__Task item__: Below are entries. Reproduce exactly the lines between the line holding "Sports (1394, 1404)" and the line holding "Meghan Spirito (862, 202)", inclusive, and only those.

Dataset records:
════
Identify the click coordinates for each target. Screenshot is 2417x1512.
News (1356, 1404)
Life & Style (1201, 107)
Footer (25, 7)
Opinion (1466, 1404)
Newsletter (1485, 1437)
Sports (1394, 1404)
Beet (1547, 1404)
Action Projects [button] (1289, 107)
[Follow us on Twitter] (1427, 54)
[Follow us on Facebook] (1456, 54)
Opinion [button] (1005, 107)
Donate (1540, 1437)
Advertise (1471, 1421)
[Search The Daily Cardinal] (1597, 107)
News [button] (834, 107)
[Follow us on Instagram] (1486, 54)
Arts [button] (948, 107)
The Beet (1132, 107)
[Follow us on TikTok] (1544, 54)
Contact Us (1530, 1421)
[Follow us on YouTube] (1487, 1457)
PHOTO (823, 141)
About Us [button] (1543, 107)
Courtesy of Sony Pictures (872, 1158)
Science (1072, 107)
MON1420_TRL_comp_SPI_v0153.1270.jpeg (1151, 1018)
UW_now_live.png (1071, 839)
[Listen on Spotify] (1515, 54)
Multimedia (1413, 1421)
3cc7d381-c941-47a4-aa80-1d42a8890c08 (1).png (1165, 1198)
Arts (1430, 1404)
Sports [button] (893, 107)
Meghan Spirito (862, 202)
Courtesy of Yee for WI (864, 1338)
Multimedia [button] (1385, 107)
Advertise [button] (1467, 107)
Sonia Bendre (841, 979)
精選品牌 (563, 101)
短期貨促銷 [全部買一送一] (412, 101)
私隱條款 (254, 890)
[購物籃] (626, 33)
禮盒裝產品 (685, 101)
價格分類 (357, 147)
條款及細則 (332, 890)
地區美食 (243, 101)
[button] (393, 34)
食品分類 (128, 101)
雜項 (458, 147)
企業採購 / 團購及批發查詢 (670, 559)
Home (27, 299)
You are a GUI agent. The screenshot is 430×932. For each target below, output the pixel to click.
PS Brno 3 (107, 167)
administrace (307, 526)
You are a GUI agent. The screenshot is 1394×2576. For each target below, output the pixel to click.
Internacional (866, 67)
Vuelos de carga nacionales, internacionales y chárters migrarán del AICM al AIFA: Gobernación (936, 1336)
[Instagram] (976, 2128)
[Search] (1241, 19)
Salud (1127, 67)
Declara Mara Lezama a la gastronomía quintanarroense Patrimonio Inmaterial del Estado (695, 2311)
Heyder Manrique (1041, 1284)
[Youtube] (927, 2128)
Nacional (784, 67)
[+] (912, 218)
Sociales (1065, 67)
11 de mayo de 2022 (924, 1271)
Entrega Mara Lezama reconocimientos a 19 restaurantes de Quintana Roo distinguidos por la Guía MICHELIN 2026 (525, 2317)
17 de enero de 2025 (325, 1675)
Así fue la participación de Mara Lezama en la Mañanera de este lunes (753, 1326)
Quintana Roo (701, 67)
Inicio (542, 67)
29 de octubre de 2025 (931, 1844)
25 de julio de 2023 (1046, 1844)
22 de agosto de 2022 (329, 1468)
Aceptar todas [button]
════
__Finished exercise__:
Sports (1394, 1404)
Beet (1547, 1404)
Action Projects [button] (1289, 107)
[Follow us on Twitter] (1427, 54)
[Follow us on Facebook] (1456, 54)
Opinion [button] (1005, 107)
Donate (1540, 1437)
Advertise (1471, 1421)
[Search The Daily Cardinal] (1597, 107)
News [button] (834, 107)
[Follow us on Instagram] (1486, 54)
Arts [button] (948, 107)
The Beet (1132, 107)
[Follow us on TikTok] (1544, 54)
Contact Us (1530, 1421)
[Follow us on YouTube] (1487, 1457)
PHOTO (823, 141)
About Us [button] (1543, 107)
Courtesy of Sony Pictures (872, 1158)
Science (1072, 107)
MON1420_TRL_comp_SPI_v0153.1270.jpeg (1151, 1018)
UW_now_live.png (1071, 839)
[Listen on Spotify] (1515, 54)
Multimedia (1413, 1421)
3cc7d381-c941-47a4-aa80-1d42a8890c08 (1).png (1165, 1198)
Arts (1430, 1404)
Sports [button] (893, 107)
Meghan Spirito (862, 202)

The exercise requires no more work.